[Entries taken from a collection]
───
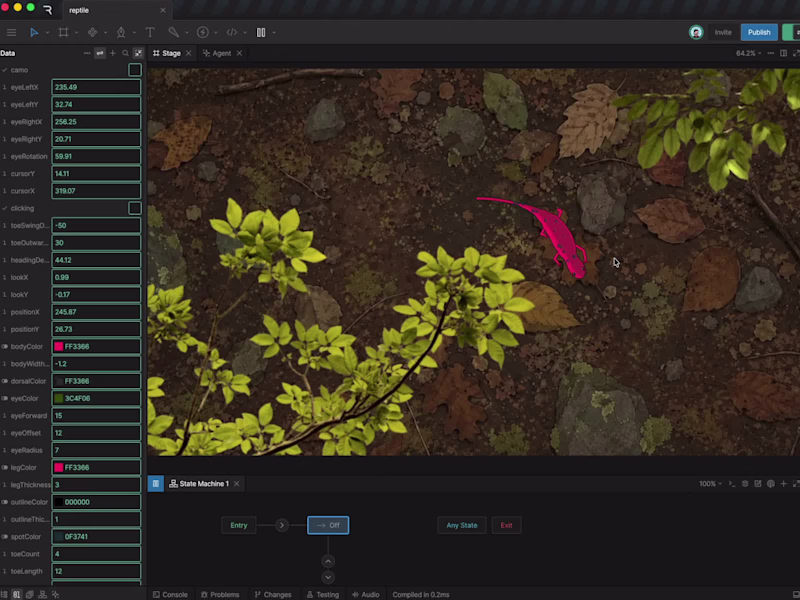The image size is (800, 600).
Task: Select the Pen tool
Action: (121, 33)
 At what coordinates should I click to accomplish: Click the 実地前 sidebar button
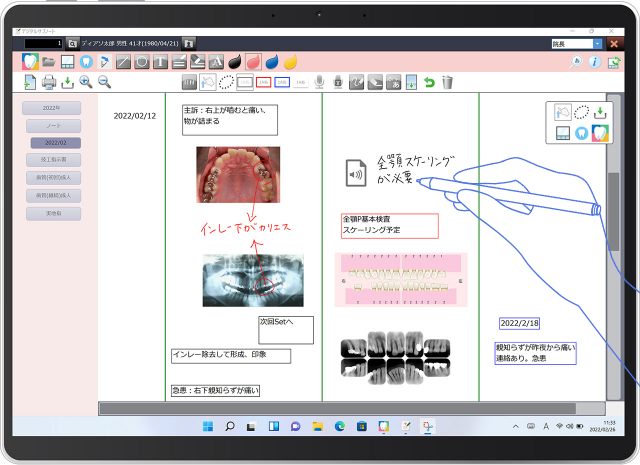pyautogui.click(x=53, y=213)
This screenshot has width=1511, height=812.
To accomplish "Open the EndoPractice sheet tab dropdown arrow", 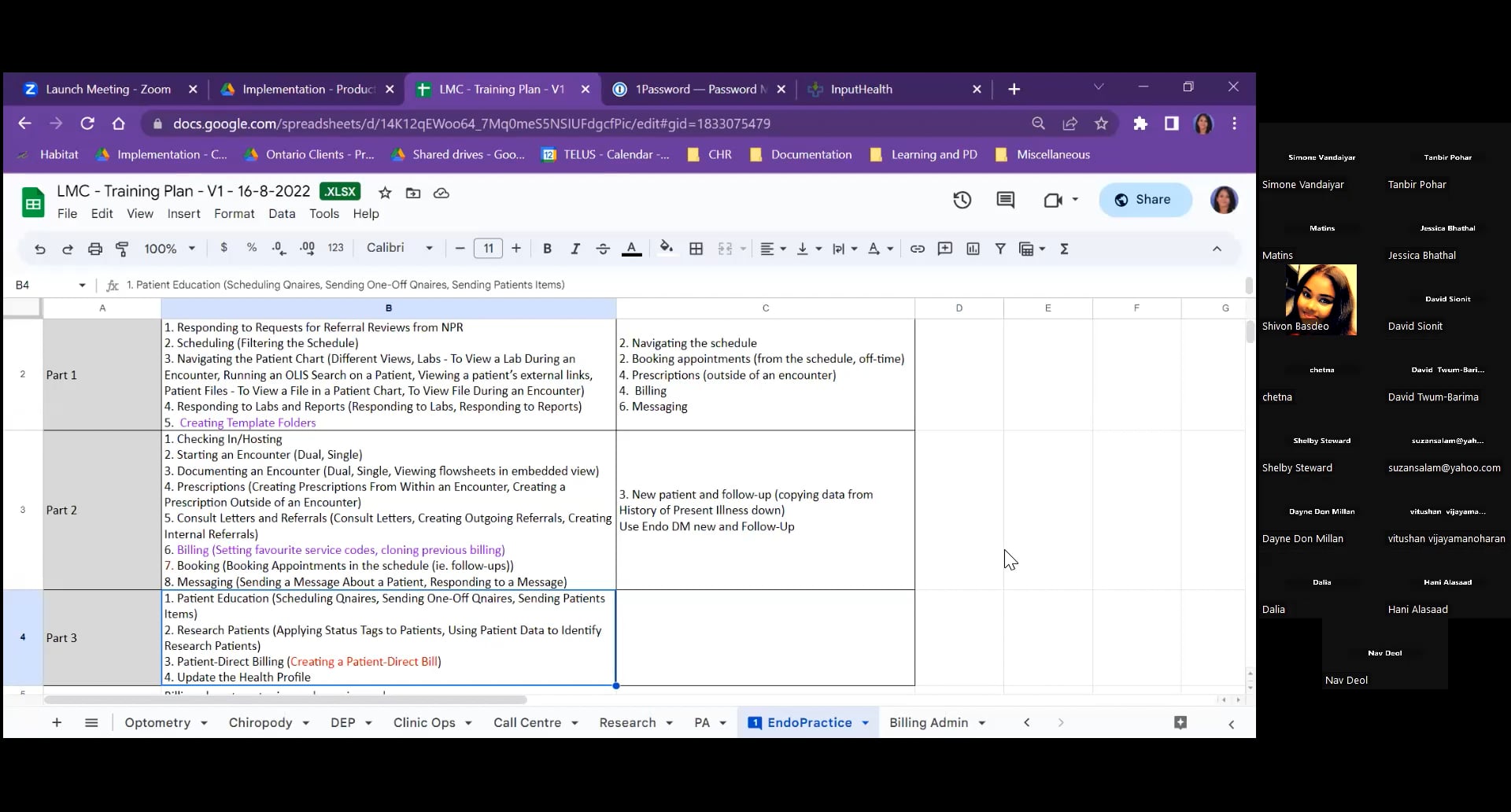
───
* ACTION ITEM
All lines after and including the one with "At what coordinates", through the end of the entries above, should be output exactly and by themselves. The pictures are to be left out.

* PROBLEM SOLUTION
 At what coordinates should I click to accomplish: Click the 実地前 sidebar button
pyautogui.click(x=53, y=213)
This screenshot has width=1511, height=812.
To accomplish "Open the EndoPractice sheet tab dropdown arrow", 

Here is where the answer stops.